Ranger Station Mound

The OES visited Ranger Station Mound on November 20, 2010. Ranger Station Mound is a conical burial mound located within the boundary of Zaleski State Forest. A community park, dedicated to contributors of the forest service, encompasses the mound at the entrance to the forest. Ranger Station Mound was likely built by the people of the Adena culture sometime between 800 BC and 200 AD. At 14.4 feet tall, Ranger Station is the tallest of the three remaining mounds of the Zaleski Mound Group. The grouping originally consisted of six mounds, but three of them were destroyed sometime before the group was added to the National Register of Historic Places in 1974. The other two remaining mounds are Markham Mound, located on private property, and Methodist Church Mound, located behind the Zaleski United Methodist Church.

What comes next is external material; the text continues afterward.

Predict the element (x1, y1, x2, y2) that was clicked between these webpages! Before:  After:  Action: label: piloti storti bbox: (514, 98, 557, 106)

In the 1850s, Zaleski residents dug into the northern side of the mound to construct a cold cellar inside. At least one burial was removed during the cellar’s construction and the common consensus is that it was given to a local doctor. By 1959, the cellar was no longer needed and the Ohio Department of Natural Resources restored Ranger Station Mound to its original shape.

Location Information: Public Park

Ranger Station Mound is located near the intersection of Broadway Street and Webb Hollow Road in Zaleski; Vinton County.